A André Breton Le 11 octobre 1916

Cher Ami,

Je vous écris d'un lit où une température agaçante et la fantaisie m'ont allongé au milieu du jour.
J'ai reçu votre lettre hier — L'Évidence est que je n'ai rien oublié de notre amitié, qui, j'espère, durera tant rares sont les sârs et les mîmes! — et bien que vous ne conceviez l'Umour qu'approximativement.
Je suis donc interprète aux anglais — et y apportant la totale indifférence ornée d'une paisible fumisterie que j'aime à apporter ès les choses officielles, je promène de ruines en villages mon monocle de crystal et une théorie de peintures inquiétantes — J'ai successivement été un littérateur couronné, un dessinateur pornographique connu et un peintre cubiste scandaleux — Maintenant, je reste chez moi et laisse aux autres le soin d'expliquer et de discuter ma personnalité d'après celles indiquées — Le résultat n'importe.

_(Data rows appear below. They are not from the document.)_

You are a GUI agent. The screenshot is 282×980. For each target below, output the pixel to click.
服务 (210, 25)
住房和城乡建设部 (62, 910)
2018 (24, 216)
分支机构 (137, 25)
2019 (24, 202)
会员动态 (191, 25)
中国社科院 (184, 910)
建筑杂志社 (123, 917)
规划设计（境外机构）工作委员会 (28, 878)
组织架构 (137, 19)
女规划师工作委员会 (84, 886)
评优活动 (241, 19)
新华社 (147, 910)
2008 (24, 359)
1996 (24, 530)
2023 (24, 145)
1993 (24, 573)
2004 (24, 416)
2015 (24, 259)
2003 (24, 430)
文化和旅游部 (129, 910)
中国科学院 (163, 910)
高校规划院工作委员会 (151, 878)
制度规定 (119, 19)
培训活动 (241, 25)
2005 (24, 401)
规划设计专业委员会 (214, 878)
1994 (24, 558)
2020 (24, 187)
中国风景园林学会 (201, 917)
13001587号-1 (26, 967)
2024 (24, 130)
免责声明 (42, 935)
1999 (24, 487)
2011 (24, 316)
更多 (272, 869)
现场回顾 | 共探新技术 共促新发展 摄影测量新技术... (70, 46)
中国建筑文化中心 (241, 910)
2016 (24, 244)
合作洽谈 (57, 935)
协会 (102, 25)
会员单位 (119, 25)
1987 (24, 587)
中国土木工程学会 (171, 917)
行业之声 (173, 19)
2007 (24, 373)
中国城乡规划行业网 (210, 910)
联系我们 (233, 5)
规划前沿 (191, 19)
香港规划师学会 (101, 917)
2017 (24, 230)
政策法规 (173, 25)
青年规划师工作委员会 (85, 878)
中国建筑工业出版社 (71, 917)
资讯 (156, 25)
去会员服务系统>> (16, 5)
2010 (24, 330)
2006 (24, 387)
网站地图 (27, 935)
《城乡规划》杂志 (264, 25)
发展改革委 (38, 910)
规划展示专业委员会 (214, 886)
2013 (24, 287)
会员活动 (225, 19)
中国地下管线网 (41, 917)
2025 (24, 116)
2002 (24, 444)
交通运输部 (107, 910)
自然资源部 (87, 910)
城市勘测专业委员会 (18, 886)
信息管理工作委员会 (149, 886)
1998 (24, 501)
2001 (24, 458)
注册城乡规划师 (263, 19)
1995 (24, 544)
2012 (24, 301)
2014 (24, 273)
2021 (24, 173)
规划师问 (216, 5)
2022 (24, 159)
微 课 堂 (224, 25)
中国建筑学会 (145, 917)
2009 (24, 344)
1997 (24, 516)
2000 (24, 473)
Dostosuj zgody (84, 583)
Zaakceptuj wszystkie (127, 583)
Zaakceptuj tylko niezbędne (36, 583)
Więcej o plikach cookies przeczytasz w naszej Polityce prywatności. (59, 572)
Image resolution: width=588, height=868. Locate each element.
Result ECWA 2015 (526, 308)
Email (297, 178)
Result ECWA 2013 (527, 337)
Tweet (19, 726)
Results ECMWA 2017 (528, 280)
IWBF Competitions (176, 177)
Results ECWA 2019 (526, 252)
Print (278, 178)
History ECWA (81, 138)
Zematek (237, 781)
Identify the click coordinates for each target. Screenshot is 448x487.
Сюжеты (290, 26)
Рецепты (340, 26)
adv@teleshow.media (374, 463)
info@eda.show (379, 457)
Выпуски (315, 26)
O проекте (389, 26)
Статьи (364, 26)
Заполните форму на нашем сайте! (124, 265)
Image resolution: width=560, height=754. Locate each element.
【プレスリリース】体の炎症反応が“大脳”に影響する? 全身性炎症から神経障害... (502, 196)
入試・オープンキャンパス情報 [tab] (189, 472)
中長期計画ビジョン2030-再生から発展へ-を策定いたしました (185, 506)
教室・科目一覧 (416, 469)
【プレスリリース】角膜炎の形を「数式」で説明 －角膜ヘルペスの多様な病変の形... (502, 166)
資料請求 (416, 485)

Je vais en permission vers la fin de ce mois, et passerai quelque temps à Paris — J'y ai à voir mon très meilleur ami que j'ai complètement perdu de vue.
... A part cela — qui est peu — Rien. L'Armée Britannique, tant préférable qu'elle soit à la Française, est sans beaucoup d'Umour — J'ai prévenu plusieurs fois un colonel à moi attaché que je lui enfoncerai un petit bout de bois dans les oneilles — Je doute qu'il m'ait entièrement saisi = d'ailleurs ne comprenant pas le Français.
Mon rêve actuel est de porter une chemisette rouge, un foulard rouge et des bottes montantes — et d'être membre d'une société chinoise sans but et secrète en Australie.
Vos illuminés ont-ils le droit d'écrire?
— Je correspondrai bien avec un persécuté, ou un «catatonique» quelconque.